++++ DOCUMENT SECTION ++++

# The guillotine guy



## Grenadier (Sep 13, 2007)

This guy went through a lot of trouble to kill himself, but at least he did it right by going out in the woods.  Not exactly cutting edge technology (pun intended), but it certainly worked. 

http://www.clickondetroit.com/news/14099445/detail.html




> *ALLEN PARK, Mich. -- *The body of a 41-year-old man was found in a wooded area next to a guillotine he built and used to kill himself, police said.
> 
> 
> 
> ...


----------



## jim777 (Sep 13, 2007)

He's lucky it actually worked.


----------



## CoryKS (Sep 13, 2007)

Ingenious.  He must have had a good head on his shoulders.


----------



## BrandiJo (Sep 13, 2007)

well if your gonna end it all... might as well go all out. ​


----------



## jim777 (Sep 13, 2007)

++++

[REQUESTS]
a - In the forum thread, on what date did Grenadier make the opening post?
b - In the entries below, quote the lines starting with the line that contains "Adhérer en ligne (716, 937)" and going on through the line that contains "[Facebook] (962, 1003)".

++++ PROVIDED MATERIAL ++++

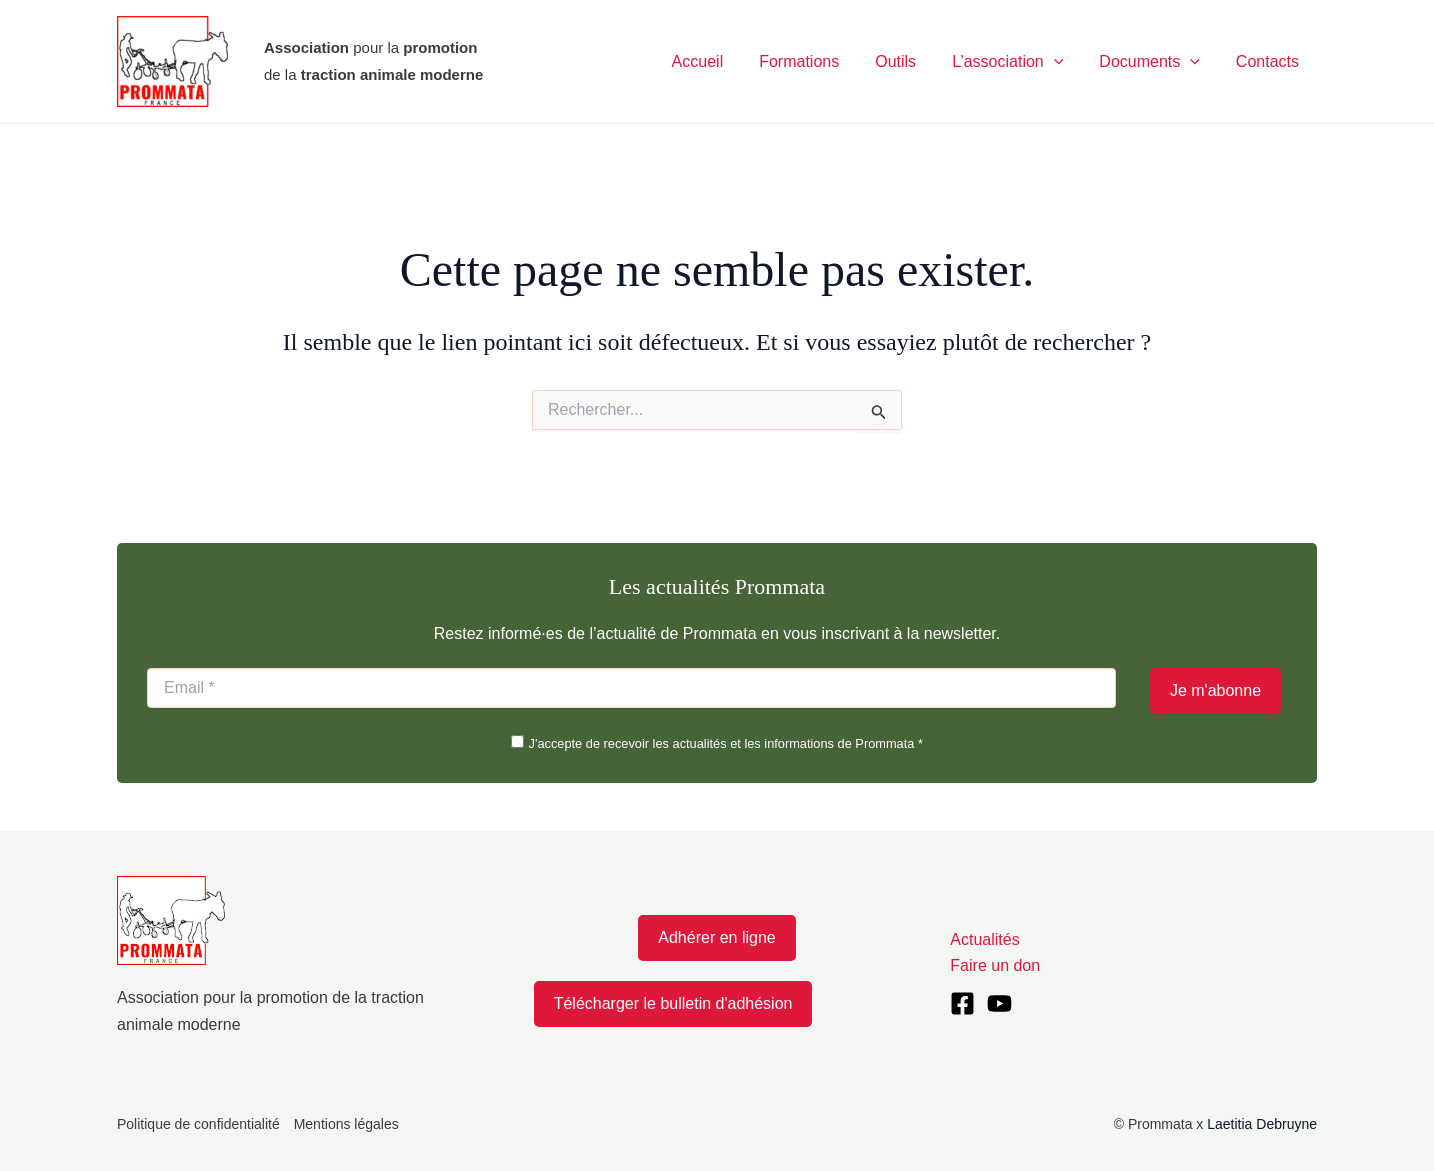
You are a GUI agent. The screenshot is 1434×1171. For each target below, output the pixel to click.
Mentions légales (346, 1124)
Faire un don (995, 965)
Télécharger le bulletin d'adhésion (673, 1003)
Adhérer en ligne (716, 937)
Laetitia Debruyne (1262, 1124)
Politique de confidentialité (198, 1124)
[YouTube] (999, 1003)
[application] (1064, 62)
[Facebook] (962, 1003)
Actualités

++++
++++ PROVIDED MATERIAL ++++

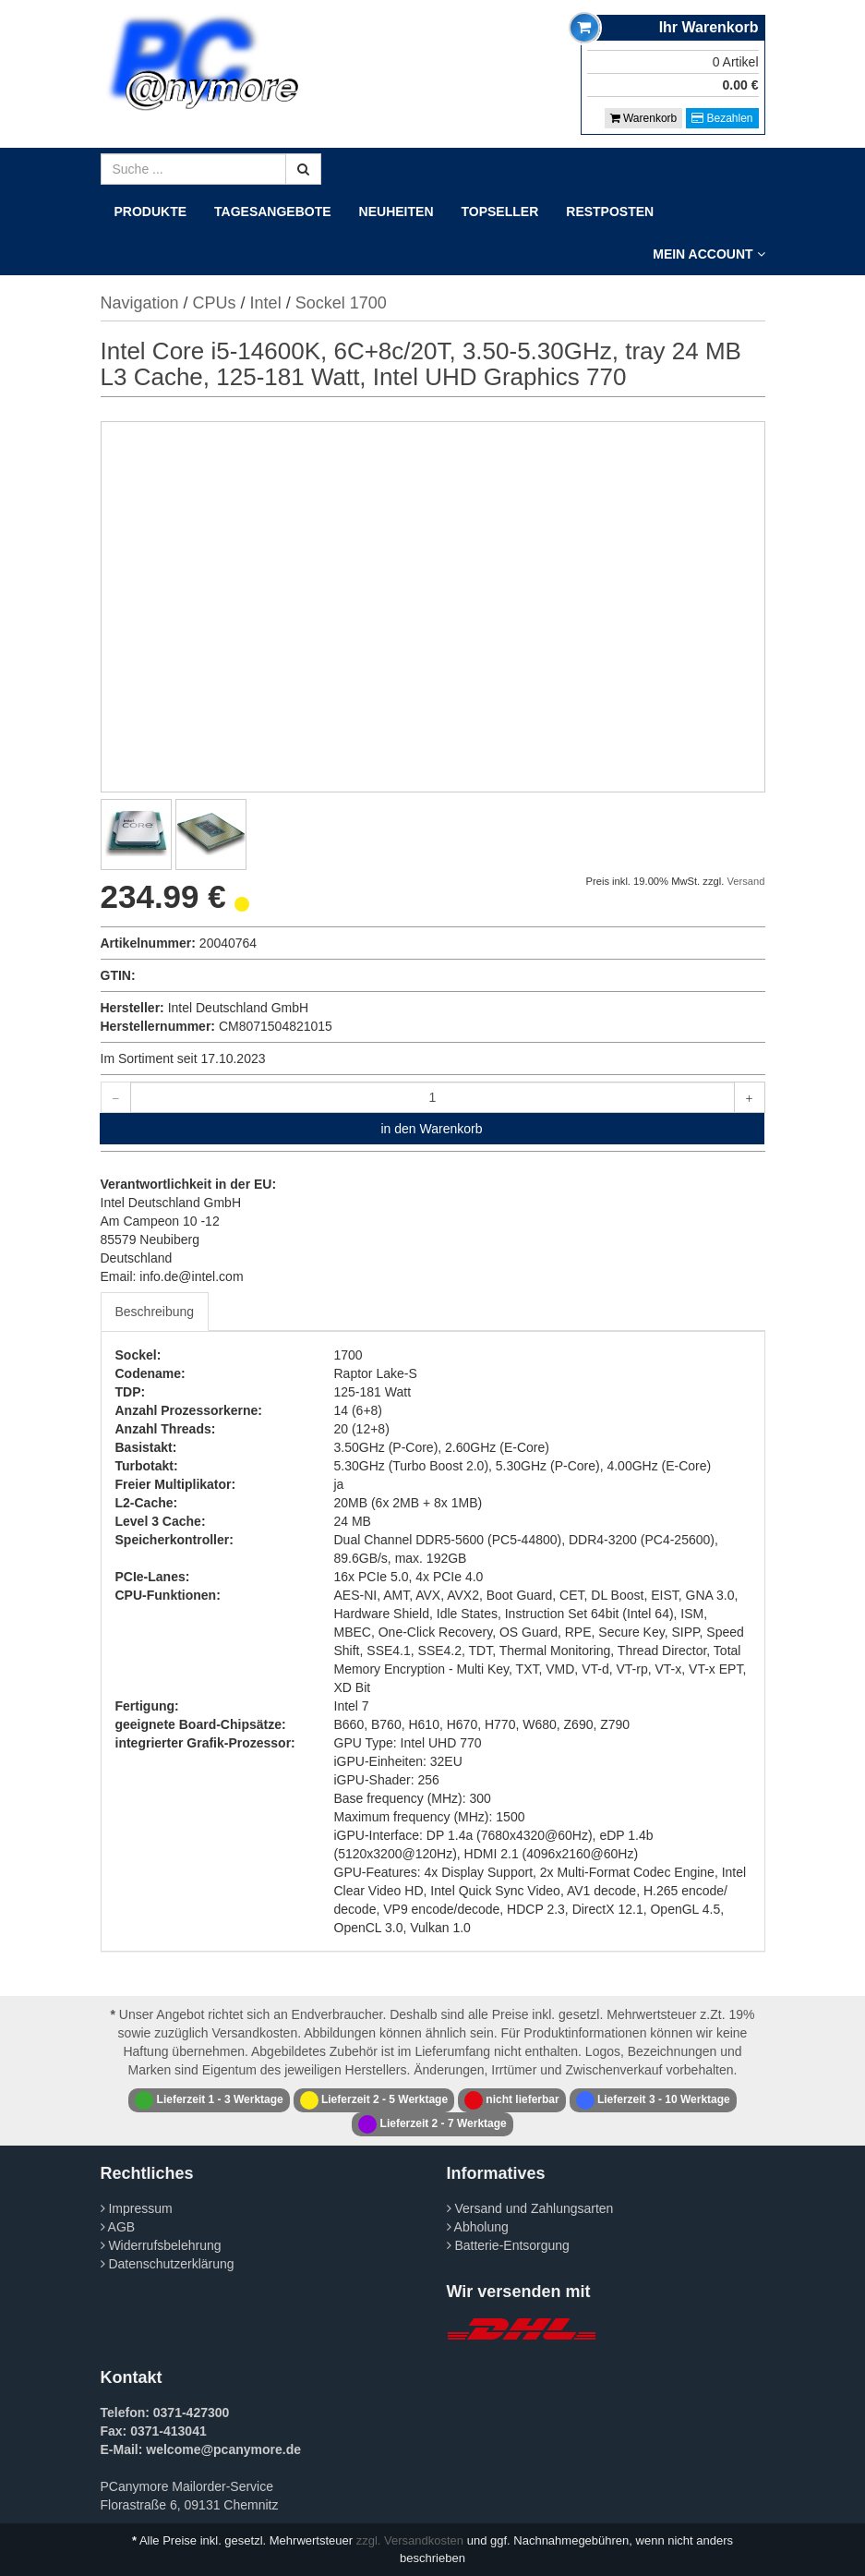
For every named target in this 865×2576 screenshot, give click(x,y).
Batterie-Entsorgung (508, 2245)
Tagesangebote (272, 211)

++++

[EXPECTED RESULTS]
a - Sep 13, 2007

b -
Adhérer en ligne (716, 937)
Laetitia Debruyne (1262, 1124)
Politique de confidentialité (198, 1124)
[YouTube] (999, 1003)
[application] (1064, 62)
[Facebook] (962, 1003)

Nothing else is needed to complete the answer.